Betty Grinnan and Judith Teller Kaye
Founders of Boca Citizens for Fiscal Responsibility
Betty Grinnan, former school librarian for what is now North Broward Preparatory School, teamed up with Judith Teller Kaye, former partner with global management consulting firm Accenture, a few years ago when they were members of Friends of the Library. The duo embarked on a mission to make sure the new downtown library was built—and then they became the driving force to make it a priority for the city.
Today, the same two women are taking on the city’s budget after forming Boca Citizens for Fiscal Responsibility. Grinnan and Teller Kaye send out newsletters, attend city council meetings and spread the word about Boca Raton’s looming fiscal crisis brought about by the rising costs of police and fire services—and the vast unfunded pension benefits.
Grinnan says it all came about when the city seemed to ignore their concerns. “For some time I have been concerned about the rising cost of public safety, particularly the fireman’s contract,” she says. “We got a copy of the contract the city of Boca had signed and analyzed it. We then did a PowerPoint presentation during the public process goal-setting session for the city this spring. There was no action taken. There was no response given to our very detailed analysis of the problem. Therefore we decided to start a newsletter and inform citizens about the problem.”
What is your strategy now and what are the obstacles before you?
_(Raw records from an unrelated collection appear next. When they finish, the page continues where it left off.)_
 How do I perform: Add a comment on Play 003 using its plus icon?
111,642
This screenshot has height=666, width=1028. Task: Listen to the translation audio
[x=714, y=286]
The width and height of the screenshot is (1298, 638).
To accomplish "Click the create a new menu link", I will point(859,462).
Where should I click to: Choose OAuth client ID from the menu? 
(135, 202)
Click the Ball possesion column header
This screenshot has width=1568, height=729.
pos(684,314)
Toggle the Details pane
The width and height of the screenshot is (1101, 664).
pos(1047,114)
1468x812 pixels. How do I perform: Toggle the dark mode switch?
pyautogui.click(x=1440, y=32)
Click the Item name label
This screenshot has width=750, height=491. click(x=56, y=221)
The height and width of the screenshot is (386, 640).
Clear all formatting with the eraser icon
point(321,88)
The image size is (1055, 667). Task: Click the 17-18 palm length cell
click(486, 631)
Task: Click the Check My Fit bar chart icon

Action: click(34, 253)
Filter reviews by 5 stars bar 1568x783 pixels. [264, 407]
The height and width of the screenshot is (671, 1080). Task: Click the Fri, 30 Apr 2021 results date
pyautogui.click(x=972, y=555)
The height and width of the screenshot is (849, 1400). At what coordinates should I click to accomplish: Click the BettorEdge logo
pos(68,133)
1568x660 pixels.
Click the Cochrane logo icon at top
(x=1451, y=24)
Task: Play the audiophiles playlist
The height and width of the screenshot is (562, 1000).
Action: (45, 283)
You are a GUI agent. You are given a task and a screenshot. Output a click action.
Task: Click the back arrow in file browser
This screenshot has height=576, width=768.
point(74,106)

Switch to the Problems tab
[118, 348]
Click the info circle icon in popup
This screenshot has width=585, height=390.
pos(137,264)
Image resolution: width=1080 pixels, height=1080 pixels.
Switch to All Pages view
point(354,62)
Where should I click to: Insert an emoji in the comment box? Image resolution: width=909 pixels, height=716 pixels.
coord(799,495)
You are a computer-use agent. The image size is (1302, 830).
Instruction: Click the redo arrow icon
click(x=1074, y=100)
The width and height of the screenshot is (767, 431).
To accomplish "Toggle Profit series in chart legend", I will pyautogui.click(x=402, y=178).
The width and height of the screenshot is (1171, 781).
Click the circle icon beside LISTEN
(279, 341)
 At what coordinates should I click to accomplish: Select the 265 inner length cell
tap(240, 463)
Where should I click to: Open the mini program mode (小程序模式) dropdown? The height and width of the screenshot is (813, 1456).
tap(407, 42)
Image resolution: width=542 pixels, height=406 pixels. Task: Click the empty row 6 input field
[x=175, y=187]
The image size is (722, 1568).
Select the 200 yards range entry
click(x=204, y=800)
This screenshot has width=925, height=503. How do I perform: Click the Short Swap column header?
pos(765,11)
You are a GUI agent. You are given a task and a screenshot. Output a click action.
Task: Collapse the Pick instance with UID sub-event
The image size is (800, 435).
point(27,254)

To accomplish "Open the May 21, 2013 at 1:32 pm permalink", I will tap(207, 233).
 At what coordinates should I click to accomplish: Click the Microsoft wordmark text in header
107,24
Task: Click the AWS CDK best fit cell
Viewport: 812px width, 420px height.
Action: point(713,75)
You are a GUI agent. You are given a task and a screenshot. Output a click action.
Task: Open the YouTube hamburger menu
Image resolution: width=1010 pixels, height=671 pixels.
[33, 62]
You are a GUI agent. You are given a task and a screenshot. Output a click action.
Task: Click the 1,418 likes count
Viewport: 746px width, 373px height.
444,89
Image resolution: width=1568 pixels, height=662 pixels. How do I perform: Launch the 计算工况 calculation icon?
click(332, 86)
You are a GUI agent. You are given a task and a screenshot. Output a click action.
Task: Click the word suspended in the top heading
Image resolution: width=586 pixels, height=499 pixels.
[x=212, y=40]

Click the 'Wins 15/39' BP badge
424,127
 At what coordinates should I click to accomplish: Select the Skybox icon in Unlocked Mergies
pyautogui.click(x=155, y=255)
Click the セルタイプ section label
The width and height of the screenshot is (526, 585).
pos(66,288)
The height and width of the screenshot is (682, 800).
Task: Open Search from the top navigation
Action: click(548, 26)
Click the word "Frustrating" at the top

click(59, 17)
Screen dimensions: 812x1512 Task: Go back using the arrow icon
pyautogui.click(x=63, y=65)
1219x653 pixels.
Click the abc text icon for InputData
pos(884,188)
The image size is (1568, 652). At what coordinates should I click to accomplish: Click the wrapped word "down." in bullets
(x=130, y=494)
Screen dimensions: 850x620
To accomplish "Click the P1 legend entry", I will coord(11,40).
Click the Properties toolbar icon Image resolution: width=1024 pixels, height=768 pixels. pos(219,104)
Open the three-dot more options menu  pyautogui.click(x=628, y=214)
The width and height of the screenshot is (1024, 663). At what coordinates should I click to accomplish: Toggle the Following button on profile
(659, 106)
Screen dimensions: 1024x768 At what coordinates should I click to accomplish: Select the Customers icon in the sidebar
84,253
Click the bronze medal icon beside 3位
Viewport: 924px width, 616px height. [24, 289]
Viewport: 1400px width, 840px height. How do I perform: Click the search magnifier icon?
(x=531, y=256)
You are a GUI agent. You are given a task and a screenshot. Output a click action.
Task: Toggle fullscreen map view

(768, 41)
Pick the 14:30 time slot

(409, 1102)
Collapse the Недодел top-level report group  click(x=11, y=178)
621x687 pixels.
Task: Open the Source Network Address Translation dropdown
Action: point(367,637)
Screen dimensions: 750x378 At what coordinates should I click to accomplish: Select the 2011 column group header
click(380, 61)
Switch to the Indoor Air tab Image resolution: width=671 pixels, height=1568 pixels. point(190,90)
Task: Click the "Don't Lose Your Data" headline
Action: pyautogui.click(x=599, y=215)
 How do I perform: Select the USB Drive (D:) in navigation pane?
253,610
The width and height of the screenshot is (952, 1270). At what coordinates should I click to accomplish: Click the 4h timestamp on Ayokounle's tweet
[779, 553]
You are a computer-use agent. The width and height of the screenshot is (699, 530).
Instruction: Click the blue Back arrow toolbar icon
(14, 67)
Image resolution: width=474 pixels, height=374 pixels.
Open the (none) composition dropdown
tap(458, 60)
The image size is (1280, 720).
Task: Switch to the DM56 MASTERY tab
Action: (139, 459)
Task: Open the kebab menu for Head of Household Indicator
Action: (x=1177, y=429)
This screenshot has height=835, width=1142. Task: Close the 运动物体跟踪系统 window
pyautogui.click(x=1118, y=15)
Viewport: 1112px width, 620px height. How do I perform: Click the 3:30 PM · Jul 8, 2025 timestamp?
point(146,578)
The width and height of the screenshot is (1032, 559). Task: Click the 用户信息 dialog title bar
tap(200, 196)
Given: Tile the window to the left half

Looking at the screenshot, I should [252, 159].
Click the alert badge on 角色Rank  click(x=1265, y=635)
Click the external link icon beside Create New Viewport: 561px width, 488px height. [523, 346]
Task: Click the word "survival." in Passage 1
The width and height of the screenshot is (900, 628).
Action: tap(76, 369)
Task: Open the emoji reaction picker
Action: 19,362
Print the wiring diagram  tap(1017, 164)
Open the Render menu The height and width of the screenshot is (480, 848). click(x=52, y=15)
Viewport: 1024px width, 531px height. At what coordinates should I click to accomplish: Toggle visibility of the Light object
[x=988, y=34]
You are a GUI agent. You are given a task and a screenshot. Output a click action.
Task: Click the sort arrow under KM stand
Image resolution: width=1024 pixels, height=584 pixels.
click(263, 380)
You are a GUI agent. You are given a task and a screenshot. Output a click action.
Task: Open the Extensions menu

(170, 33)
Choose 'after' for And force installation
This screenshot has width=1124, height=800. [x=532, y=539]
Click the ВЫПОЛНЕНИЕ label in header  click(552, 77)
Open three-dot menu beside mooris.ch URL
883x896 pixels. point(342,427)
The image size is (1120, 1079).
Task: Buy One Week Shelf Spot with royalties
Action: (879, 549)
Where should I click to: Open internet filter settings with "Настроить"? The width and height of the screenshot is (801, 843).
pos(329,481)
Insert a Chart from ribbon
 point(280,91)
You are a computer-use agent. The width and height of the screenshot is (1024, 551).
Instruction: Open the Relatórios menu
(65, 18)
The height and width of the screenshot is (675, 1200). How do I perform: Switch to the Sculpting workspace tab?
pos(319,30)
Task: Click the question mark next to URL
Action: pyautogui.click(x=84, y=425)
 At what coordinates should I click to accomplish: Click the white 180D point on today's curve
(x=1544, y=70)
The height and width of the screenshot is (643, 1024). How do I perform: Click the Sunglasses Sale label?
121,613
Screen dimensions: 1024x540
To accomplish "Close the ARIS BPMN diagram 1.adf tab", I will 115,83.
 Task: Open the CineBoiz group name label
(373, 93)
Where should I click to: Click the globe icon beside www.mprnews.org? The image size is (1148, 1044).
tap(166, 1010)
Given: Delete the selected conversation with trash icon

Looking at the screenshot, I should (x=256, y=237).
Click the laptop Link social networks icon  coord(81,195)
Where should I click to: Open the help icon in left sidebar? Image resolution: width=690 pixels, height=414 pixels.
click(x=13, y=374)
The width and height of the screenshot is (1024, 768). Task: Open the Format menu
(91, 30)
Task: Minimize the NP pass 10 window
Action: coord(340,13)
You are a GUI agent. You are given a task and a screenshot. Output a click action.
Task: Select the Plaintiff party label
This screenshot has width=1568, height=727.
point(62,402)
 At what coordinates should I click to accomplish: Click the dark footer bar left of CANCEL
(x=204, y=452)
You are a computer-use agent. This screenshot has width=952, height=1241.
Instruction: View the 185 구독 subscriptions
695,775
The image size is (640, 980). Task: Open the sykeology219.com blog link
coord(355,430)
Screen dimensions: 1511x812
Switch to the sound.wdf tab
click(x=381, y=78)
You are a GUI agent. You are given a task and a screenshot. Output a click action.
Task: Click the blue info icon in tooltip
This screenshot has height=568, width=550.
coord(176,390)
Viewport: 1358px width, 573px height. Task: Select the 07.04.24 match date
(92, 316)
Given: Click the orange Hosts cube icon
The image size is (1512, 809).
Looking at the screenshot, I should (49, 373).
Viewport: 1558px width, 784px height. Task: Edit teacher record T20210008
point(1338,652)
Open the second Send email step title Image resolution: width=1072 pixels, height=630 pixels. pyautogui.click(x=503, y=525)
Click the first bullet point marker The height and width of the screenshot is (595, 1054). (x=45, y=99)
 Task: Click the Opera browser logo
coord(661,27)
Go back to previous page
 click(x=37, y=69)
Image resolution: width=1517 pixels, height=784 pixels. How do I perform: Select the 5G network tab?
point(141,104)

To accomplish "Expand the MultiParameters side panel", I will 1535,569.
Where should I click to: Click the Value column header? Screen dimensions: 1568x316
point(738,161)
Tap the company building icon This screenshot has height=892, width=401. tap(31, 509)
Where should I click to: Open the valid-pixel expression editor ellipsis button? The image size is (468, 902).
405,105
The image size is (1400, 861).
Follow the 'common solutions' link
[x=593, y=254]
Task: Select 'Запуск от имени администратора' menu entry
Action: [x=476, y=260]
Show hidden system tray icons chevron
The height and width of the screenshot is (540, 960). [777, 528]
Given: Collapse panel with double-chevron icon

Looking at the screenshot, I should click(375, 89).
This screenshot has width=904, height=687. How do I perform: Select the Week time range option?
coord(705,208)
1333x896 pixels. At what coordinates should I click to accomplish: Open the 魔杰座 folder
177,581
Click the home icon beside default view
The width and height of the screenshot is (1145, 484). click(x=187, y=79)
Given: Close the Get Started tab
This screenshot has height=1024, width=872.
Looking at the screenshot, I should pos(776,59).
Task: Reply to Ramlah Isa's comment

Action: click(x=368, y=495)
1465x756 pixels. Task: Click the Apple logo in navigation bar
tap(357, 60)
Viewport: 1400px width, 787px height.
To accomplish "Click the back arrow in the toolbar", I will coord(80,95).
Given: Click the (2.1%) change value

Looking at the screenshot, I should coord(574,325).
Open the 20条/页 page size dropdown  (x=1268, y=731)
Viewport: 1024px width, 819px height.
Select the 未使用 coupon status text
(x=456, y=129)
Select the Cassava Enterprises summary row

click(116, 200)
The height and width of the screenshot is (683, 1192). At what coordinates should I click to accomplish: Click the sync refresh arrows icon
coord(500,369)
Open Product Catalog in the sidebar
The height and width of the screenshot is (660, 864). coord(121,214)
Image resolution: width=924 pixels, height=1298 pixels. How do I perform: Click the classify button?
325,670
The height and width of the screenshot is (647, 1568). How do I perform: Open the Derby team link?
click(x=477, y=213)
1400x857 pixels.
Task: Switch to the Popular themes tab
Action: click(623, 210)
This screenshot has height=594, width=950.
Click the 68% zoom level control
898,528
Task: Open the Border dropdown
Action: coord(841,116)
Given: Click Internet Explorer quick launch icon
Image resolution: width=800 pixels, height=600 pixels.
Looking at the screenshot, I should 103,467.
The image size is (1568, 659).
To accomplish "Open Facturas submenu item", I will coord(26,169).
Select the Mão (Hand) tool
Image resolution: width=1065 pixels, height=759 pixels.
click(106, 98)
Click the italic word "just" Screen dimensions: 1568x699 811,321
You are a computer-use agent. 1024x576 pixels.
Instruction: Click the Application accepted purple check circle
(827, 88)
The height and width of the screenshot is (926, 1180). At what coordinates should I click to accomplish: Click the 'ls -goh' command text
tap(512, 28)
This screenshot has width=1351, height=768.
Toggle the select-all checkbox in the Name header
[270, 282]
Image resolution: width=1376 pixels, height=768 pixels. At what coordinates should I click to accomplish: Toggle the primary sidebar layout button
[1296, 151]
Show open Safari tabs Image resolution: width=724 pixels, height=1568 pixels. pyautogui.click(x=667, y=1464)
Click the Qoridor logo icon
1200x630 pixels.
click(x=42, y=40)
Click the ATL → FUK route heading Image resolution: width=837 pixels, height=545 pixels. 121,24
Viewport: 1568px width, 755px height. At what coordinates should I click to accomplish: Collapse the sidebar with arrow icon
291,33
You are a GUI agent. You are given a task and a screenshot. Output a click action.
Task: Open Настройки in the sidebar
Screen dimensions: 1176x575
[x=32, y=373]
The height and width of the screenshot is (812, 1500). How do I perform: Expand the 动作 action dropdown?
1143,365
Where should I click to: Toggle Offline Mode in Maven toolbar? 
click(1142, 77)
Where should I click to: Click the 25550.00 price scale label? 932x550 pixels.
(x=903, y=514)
Grinnan: Our strategy includes continuing to inform the citizens through the newsletter. … Our obstacles are twofold—two huge obstacles. The power of the police and fire unions, which the politicians nationwide have been reluctant to take on, and second, the [fact that] the fireman’s contract does not come up for renegotiation until September 2014. Nothing will happen in our city unless three of the five council members direct our city staff to develop a plan to solve the problem of the rising costs of public safety and the unfunded pension plan.
Not solving this issue spells what for the city?
Teller Kaye: Financial disaster, higher taxes [and the] sweeping out of other public services. Police services are going up 5.8 percent and fire-rescue services are going up 7.2 percent. This year, they are also raising taxes. Taxes are going up, the fire fee is going up, the waste management fee is going up and that amount is being used, in part, to fund the increase in police and fire services.
What do you need people to do?
Teller Kaye: We need people to call, write and talk to city council members and let them know there will be a political consequence if the city council does not act to solve this problem.